- SUPPLIED RECORDS
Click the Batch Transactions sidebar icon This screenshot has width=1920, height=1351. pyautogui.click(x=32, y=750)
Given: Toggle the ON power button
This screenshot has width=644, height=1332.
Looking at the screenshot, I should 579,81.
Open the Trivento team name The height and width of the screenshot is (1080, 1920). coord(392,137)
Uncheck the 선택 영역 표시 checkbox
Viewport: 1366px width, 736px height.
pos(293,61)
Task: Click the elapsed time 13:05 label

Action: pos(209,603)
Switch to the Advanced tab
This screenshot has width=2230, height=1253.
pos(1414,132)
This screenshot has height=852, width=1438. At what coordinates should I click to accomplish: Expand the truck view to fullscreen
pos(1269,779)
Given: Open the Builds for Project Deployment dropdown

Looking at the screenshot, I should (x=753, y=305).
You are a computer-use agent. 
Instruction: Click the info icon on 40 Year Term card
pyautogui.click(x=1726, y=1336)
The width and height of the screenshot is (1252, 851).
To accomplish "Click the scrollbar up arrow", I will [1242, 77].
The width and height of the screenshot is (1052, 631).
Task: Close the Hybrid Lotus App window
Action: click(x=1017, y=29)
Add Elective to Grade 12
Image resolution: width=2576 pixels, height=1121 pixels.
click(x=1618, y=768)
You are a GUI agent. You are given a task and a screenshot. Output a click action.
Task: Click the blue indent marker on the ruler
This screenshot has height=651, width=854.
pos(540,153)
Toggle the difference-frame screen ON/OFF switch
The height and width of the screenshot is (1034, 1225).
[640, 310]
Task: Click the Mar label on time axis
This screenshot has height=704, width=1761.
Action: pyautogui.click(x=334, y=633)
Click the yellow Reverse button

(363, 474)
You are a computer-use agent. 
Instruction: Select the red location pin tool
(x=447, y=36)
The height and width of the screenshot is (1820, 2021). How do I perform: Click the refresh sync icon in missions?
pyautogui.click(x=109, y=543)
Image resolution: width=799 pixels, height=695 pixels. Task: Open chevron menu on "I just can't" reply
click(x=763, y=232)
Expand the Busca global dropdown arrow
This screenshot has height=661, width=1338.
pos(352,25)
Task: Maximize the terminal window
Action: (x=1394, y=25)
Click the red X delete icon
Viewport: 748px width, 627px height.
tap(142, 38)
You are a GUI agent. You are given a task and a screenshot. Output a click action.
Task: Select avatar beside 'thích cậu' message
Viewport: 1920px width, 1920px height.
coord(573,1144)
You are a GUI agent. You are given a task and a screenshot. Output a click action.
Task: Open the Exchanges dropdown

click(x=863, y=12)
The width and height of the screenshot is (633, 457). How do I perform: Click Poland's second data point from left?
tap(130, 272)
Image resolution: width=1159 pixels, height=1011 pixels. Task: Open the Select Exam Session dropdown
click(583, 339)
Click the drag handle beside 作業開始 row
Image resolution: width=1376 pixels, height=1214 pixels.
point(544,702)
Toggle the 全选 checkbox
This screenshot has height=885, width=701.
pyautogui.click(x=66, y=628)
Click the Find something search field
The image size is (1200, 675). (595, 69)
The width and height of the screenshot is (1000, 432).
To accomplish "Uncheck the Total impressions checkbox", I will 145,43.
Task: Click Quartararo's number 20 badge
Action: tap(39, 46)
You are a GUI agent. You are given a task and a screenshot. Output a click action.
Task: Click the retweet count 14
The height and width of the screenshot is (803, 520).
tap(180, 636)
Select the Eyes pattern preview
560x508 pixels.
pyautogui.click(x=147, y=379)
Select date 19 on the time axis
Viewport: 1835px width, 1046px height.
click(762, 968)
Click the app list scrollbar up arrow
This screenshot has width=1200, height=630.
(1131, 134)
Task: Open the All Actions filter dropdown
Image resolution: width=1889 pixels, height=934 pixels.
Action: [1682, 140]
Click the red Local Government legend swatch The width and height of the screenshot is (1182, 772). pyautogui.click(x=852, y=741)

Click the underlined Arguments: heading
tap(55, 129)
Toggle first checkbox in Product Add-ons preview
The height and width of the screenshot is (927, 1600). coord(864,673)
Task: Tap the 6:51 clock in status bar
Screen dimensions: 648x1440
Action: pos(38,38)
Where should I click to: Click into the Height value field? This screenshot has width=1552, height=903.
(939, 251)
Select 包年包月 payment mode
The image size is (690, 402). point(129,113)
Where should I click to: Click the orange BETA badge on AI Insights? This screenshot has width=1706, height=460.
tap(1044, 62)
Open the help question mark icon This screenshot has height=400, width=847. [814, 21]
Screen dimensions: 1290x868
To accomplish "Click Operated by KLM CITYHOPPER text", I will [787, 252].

- EXERCISE DIRECTIONS
Go through the entries above and restate each one exactly.

- FINAL ANSWER
Click the Batch Transactions sidebar icon This screenshot has width=1920, height=1351. pyautogui.click(x=32, y=750)
Given: Toggle the ON power button
This screenshot has width=644, height=1332.
Looking at the screenshot, I should 579,81.
Open the Trivento team name The height and width of the screenshot is (1080, 1920). coord(392,137)
Uncheck the 선택 영역 표시 checkbox
Viewport: 1366px width, 736px height.
pos(293,61)
Task: Click the elapsed time 13:05 label

Action: pos(209,603)
Switch to the Advanced tab
This screenshot has width=2230, height=1253.
pos(1414,132)
This screenshot has height=852, width=1438. At what coordinates should I click to accomplish: Expand the truck view to fullscreen
pos(1269,779)
Given: Open the Builds for Project Deployment dropdown

Looking at the screenshot, I should (x=753, y=305).
You are a computer-use agent. 
Instruction: Click the info icon on 40 Year Term card
pyautogui.click(x=1726, y=1336)
The width and height of the screenshot is (1252, 851).
To accomplish "Click the scrollbar up arrow", I will [1242, 77].
The width and height of the screenshot is (1052, 631).
Task: Close the Hybrid Lotus App window
Action: click(x=1017, y=29)
Add Elective to Grade 12
Image resolution: width=2576 pixels, height=1121 pixels.
click(x=1618, y=768)
You are a GUI agent. You are given a task and a screenshot. Output a click action.
Task: Click the blue indent marker on the ruler
This screenshot has height=651, width=854.
pos(540,153)
Toggle the difference-frame screen ON/OFF switch
The height and width of the screenshot is (1034, 1225).
[640, 310]
Task: Click the Mar label on time axis
This screenshot has height=704, width=1761.
Action: pyautogui.click(x=334, y=633)
Click the yellow Reverse button

(363, 474)
You are a computer-use agent. 
Instruction: Select the red location pin tool
(x=447, y=36)
The height and width of the screenshot is (1820, 2021). How do I perform: Click the refresh sync icon in missions?
pyautogui.click(x=109, y=543)
Image resolution: width=799 pixels, height=695 pixels. Task: Open chevron menu on "I just can't" reply
click(x=763, y=232)
Expand the Busca global dropdown arrow
This screenshot has height=661, width=1338.
pos(352,25)
Task: Maximize the terminal window
Action: (x=1394, y=25)
Click the red X delete icon
Viewport: 748px width, 627px height.
tap(142, 38)
You are a GUI agent. You are given a task and a screenshot. Output a click action.
Task: Select avatar beside 'thích cậu' message
Viewport: 1920px width, 1920px height.
coord(573,1144)
You are a GUI agent. You are given a task and a screenshot. Output a click action.
Task: Open the Exchanges dropdown

click(x=863, y=12)
The width and height of the screenshot is (633, 457). How do I perform: Click Poland's second data point from left?
tap(130, 272)
Image resolution: width=1159 pixels, height=1011 pixels. Task: Open the Select Exam Session dropdown
click(583, 339)
Click the drag handle beside 作業開始 row
Image resolution: width=1376 pixels, height=1214 pixels.
point(544,702)
Toggle the 全选 checkbox
This screenshot has height=885, width=701.
pyautogui.click(x=66, y=628)
Click the Find something search field
The image size is (1200, 675). (595, 69)
The width and height of the screenshot is (1000, 432).
To accomplish "Uncheck the Total impressions checkbox", I will 145,43.
Task: Click Quartararo's number 20 badge
Action: tap(39, 46)
You are a GUI agent. You are given a task and a screenshot. Output a click action.
Task: Click the retweet count 14
The height and width of the screenshot is (803, 520).
tap(180, 636)
Select the Eyes pattern preview
560x508 pixels.
pyautogui.click(x=147, y=379)
Select date 19 on the time axis
Viewport: 1835px width, 1046px height.
click(762, 968)
Click the app list scrollbar up arrow
This screenshot has width=1200, height=630.
(1131, 134)
Task: Open the All Actions filter dropdown
Image resolution: width=1889 pixels, height=934 pixels.
Action: [1682, 140]
Click the red Local Government legend swatch The width and height of the screenshot is (1182, 772). pyautogui.click(x=852, y=741)

Click the underlined Arguments: heading
tap(55, 129)
Toggle first checkbox in Product Add-ons preview
The height and width of the screenshot is (927, 1600). coord(864,673)
Task: Tap the 6:51 clock in status bar
Screen dimensions: 648x1440
Action: pos(38,38)
Where should I click to: Click into the Height value field? This screenshot has width=1552, height=903.
(939, 251)
Select 包年包月 payment mode
The image size is (690, 402). point(129,113)
Where should I click to: Click the orange BETA badge on AI Insights? This screenshot has width=1706, height=460.
tap(1044, 62)
Open the help question mark icon This screenshot has height=400, width=847. [814, 21]
Screen dimensions: 1290x868
To accomplish "Click Operated by KLM CITYHOPPER text", I will [787, 252].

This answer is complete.